At the Association for Computing Machinery’s 23rd symposium on User Interface Software and Technology in October, members of the User Interface Design Group at MIT’s Computer Science and Artificial Intelligence Laboratory walked off with awards for both best paper and best student paper.
Both papers describe software that uses Amazon’s Mechanical Turk service to farm tasks out to human beings sitting at Internet-connected computers. The best-paper prize went to VizWiz, a cell-phone application that enables blind people to snap photographs and, within a minute or so, receive audible descriptions of the objects depicted. The best-student-paper prize went to Soylent, a program that distributes responsibility for editing text to hundreds of people in such a way that highly reliable results can be culled in as little as 20 minutes.
Launched in 2005, Mechanical Turk is an Internet marketplace, where so-called requesters can upload data and offer payment for the completion of simple tasks that computers can’t perform reliably. A requester, for instance, might split an audio file into 30-second chunks and offer five cents for the transcription of each one. But Mechanical Turk has a few drawbacks.
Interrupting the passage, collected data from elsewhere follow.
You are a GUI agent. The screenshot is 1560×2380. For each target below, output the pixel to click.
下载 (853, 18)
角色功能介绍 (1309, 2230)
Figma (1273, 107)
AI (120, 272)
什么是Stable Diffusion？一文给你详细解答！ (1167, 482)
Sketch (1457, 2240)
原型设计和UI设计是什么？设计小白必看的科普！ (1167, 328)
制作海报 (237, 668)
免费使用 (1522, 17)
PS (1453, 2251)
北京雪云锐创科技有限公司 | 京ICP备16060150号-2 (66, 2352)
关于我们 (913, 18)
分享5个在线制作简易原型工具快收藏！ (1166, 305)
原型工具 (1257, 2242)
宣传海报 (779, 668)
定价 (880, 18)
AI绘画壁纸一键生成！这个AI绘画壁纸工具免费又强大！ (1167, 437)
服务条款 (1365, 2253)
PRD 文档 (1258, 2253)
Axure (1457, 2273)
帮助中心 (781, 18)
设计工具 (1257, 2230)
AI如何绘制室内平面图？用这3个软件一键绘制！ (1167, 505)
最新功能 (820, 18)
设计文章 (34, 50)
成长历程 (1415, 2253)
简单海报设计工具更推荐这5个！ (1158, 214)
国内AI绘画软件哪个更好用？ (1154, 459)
One is its fairly clunky interface. Others are the difficulty of getting results in real time and of getting reliable results to complex tasks. The MIT researchers’ papers address all three problems.
People in the program
Both VizWiz and Soylent operate as free-standing applications: The user wouldn’t necessarily know that they use Mechanical Turk at all, only that they take somewhat longer to return results than computer programs generally do. VizWiz, whose design was led by Jeffrey Bigham, an assistant professor at the University of Rochester who was a visiting professor at CSAIL last fall, uses a variety of tricks to get results within seconds. One of these is to recruit Mechanical Turk workers — or “turkers” — as soon as the application launches, on the assumption that it will imminently provide data for analysis. To hold the recruited workers’ attention, and to prime them for the type of task they’ll be asked to perform, the VizWiz system gives them a series of already-solved problems to work on, until the cell-phone application has produced a new photo for identification.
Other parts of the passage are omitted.